These data points suggest that Americans are 5-7X times more likely to check their balances and history than move money via online banking and mobile banking. That means that there are possibly 5-7X the number of IP addresses for an account that did nothing transactional other than a balance inquiry.

Data suggests most Americans use online banking to see how much money they have and whether certain items had cleared. For example, no one goes into a branch to ask what their balance is. Typically, they check online. The most significant effect of the balance checking is the amount of noise it creates in monitoring for logins from stolen credentials, since most of these logins have an ultimate goal of either using the account as a mule account or draining funds from the account.

The Internet Banking and Mobile Banking providers have built fairly sophisticated engines to look for anomalous login behavior including such variables as time of day, day of week, IP address ranges involved, device fingerprinting of the OS, browser, and browser plug-ins, biometric features such a keyboard pacing, and a variety of additional multi-factor technologies such as one-time passwords and other token-based systems. Smart fraudsters are aware of these monitoring tools and attempt to bypass by using local IP addresses using a proxy server or browser plug-in which allows them to select the IP address range for that financial institution’s location. 

What does this all mean?

This data has implications for internet bank fraud. It suggests unsophisticated fraudsters and terrorists log in with bad IP addresses. In the San Bernardino case, the terrorists in the US shared their login credentials with the terrorists in the Middle East. That subsequent login is what FinCEN wanted to chase after the Middle Eastern terrorists. However, for each case of a unsophisticated terrorist, your will have hundreds if not thousands of false positives when someone is traveling abroad, has a spouse in a different city (especially military), or has multiple people with valid credentials checking from a variety of devices, if you rely solely on IP addresses. Likewise, smart fraudsters and terrorists are going to avoid IP address monitoring by spoofing their addresses via a proxy server.
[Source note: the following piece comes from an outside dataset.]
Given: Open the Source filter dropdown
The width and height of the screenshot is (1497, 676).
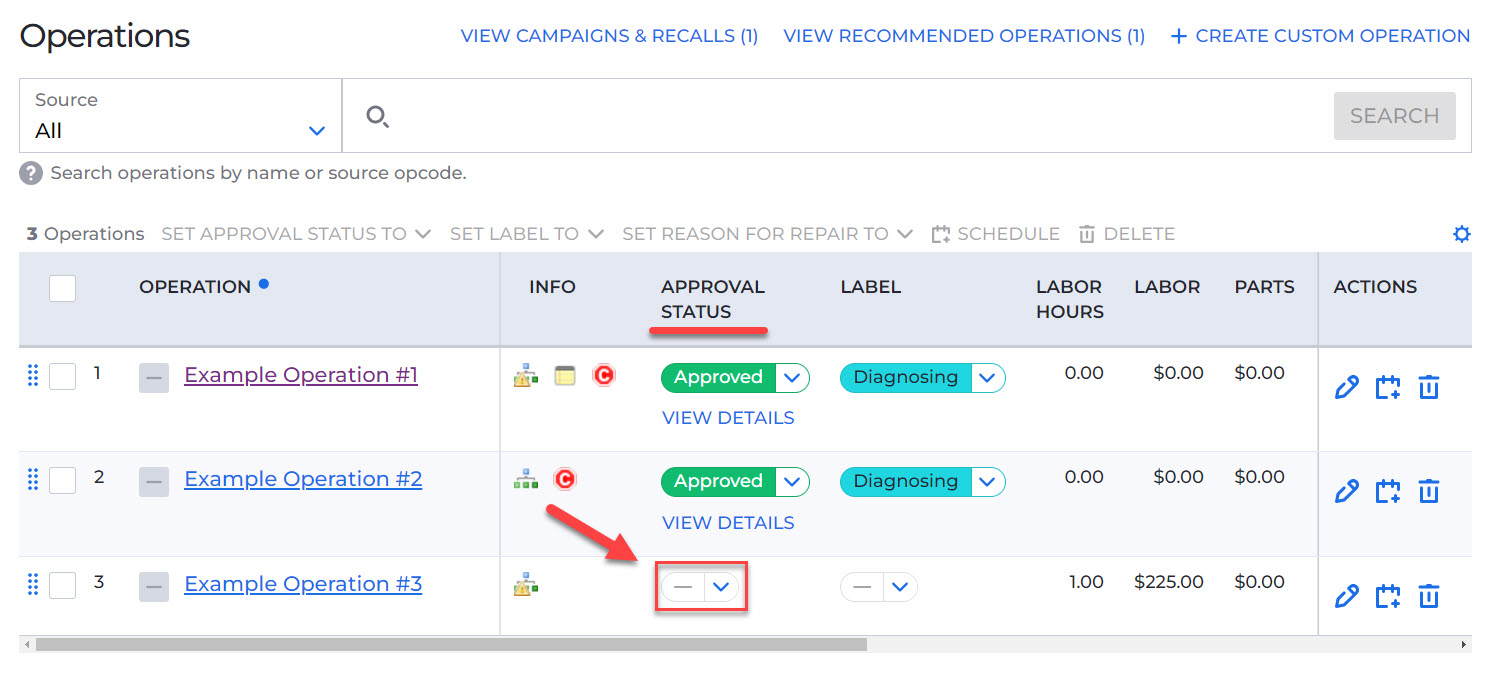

Balance inquiries make up a serious chunk of IP addresses vs. money movement transactions. Therefore, it is more efficient and a better use of a financial institutions’ time to monitor ACHs and wires leaving the institution from all channels, including online banking and mobile banking. If someone filing a SAR needs an IP address, they can easily ask their online banking team to give them the IP addresses that accessed an account by looking at the online banking/mobile banking portal. If the team members monitoring online/mobile banking do see alerts coming from their system, the institution can establish a policy of notifying the back office using a tool such as BAM+.

 

FAQs

Why is an IP address not enough to detect internet banking fraud?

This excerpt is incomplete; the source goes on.